Journal of Archaeology in the Low Countries 4-1 (October 2012)Raffaella Bianucci; Don Brothwell; Wijnand van der Sanden; Christina Papageorgopoulou; Paul Gostner; Patrizia Pernter; Eduard Egarter-Vigl; Frank Maixner; Marek Janko; Dario Piombino-Mascali; Grazia Mattutino; Frank Rühlis; Albert Zink: A possible case of dyschondrosteosis in a bog body from the Netherlands
6 Possible archaeological significance

6.1 Zweeloo Woman today (2011)

Zweeloo Woman was an adult female who lived some time between the late 1st and early 3rd century AD. She died at an age between about 35 and 50 years. Under normal circumstances a local woman would have been cremated and the remains buried at the local cemetery. Her final resting place, however, was a pit in a bog in which she was disposed of probably naked in a somewhat foetal position. Her last meal most probably consisted of a gruel based mainly on millet, perhaps also containing the blackberries whose pips indicate a death in late summer-early autumn.

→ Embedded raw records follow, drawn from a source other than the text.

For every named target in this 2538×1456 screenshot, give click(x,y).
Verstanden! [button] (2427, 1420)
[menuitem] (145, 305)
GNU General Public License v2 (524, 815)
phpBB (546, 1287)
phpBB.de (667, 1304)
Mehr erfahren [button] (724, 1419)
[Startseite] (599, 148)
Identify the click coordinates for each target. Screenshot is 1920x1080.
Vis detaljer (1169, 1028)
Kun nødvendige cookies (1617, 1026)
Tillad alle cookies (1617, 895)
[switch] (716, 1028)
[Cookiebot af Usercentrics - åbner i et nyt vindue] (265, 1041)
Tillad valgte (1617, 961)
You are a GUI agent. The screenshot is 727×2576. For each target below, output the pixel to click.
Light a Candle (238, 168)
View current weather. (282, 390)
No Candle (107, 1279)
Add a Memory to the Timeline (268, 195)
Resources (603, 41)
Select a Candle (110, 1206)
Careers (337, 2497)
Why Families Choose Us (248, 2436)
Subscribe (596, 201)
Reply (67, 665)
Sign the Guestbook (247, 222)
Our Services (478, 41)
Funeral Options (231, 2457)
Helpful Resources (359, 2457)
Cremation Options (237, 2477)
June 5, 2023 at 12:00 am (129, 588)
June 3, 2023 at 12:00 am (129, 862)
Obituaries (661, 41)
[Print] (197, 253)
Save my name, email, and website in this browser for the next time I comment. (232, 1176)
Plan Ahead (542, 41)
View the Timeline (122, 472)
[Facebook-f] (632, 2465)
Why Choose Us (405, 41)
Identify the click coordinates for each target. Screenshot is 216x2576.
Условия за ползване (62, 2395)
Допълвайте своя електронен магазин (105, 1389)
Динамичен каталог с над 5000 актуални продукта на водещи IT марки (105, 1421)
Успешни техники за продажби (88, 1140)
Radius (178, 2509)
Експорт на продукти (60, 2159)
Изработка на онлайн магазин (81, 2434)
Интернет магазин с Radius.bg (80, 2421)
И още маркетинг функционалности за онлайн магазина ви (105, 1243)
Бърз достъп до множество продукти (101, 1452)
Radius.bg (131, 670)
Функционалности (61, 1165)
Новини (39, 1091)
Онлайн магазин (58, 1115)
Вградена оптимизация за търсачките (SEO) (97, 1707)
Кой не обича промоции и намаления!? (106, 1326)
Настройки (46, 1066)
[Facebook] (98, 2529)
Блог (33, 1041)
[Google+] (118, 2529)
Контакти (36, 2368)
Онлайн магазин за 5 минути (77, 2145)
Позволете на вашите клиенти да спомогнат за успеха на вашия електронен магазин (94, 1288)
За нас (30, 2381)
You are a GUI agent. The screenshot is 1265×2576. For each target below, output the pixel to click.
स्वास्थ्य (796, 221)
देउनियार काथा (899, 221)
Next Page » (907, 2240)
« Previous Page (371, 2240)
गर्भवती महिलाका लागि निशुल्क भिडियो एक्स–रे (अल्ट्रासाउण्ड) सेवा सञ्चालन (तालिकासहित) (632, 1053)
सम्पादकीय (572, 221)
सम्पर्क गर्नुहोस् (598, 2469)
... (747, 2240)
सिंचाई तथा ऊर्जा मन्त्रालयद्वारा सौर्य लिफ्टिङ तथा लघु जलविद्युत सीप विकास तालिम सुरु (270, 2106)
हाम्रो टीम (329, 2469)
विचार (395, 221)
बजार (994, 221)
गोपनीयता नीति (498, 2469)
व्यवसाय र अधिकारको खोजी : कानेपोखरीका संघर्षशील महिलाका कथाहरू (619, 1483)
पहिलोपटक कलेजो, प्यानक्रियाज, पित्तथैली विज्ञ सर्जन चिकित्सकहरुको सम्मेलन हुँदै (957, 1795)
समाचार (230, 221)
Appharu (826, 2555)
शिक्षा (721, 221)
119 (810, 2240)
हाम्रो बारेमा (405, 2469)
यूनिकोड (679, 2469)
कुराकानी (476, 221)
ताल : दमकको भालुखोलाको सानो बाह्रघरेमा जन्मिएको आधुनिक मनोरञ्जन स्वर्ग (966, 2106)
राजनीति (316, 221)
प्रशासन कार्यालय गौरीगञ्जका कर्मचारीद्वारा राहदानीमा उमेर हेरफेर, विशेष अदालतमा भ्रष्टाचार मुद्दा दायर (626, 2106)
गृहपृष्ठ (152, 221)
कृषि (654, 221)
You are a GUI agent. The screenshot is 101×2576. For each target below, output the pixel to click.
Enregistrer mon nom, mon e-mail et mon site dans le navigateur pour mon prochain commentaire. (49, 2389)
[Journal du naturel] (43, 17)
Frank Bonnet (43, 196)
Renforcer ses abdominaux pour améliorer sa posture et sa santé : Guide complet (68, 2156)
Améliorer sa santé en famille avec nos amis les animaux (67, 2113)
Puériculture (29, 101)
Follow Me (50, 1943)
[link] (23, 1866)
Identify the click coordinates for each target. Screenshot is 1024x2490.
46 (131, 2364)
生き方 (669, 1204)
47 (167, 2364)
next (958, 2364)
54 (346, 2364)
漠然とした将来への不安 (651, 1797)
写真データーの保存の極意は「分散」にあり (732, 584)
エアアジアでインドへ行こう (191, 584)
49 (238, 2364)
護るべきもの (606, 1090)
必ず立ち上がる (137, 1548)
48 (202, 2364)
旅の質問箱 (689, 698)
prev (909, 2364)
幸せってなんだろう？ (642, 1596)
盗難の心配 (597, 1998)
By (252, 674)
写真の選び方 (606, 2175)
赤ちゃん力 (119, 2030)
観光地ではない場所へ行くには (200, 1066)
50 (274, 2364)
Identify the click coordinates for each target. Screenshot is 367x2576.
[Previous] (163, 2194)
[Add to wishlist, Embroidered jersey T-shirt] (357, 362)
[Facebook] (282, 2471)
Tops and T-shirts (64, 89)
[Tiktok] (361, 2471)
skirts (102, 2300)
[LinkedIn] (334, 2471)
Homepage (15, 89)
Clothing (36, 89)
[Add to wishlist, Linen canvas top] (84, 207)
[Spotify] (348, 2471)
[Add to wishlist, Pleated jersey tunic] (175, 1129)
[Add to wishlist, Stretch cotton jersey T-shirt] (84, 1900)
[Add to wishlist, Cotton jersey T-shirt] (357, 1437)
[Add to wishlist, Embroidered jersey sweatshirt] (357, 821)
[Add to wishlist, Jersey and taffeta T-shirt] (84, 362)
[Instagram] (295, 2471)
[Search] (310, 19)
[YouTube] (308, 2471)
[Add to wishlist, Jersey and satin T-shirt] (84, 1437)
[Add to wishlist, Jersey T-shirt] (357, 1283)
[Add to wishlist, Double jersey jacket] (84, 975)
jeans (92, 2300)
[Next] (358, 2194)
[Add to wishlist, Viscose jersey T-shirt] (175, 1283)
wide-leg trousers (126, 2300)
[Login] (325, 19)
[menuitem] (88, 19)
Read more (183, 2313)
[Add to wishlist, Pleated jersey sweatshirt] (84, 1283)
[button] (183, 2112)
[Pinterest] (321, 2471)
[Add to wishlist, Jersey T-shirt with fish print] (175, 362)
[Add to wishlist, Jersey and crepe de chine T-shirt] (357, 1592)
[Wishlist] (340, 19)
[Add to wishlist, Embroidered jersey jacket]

The new series of investigations carried out on this bog body confirm the previous tentative diagnosis of dyschondrosteosis as the cause of the disability that affected Zweeloo Woman during her life. Zweeloo Woman was of short stature, and may have appeared somewhat bizarre to others due to her physical deformity. Whether she died an unnatural death it is not known with certainty because no unambiguous signs of external violence are visible on her skin, but the fact that her hair was cut not long before her death may indicate that her death was not natural (Asingh 2007, 293). Her unusual burial may well be connected with her deformity having afforded her a specific place in society. It is very tempting to associate her physical appearance with her unusual treatment, i.e. being buried in a bog. There are other bog bodies showing body defects or anomalies: Bolkilde Man was crippled, the Døjringe Men had defects in their upper arms, Yde Girl suffered from scoliosis and Lindow Man (III) had a hand with an extra digit, to name only a few examples spanning a period of several millennia (see Van der Sanden 1996, 138-143). However, because our dataset is so small and deficient, the possibility that the physical condition played a role in the selection process by which people were earmarked for an unusual death/burial in a bog will probably continue to remain an attractive hypothesis.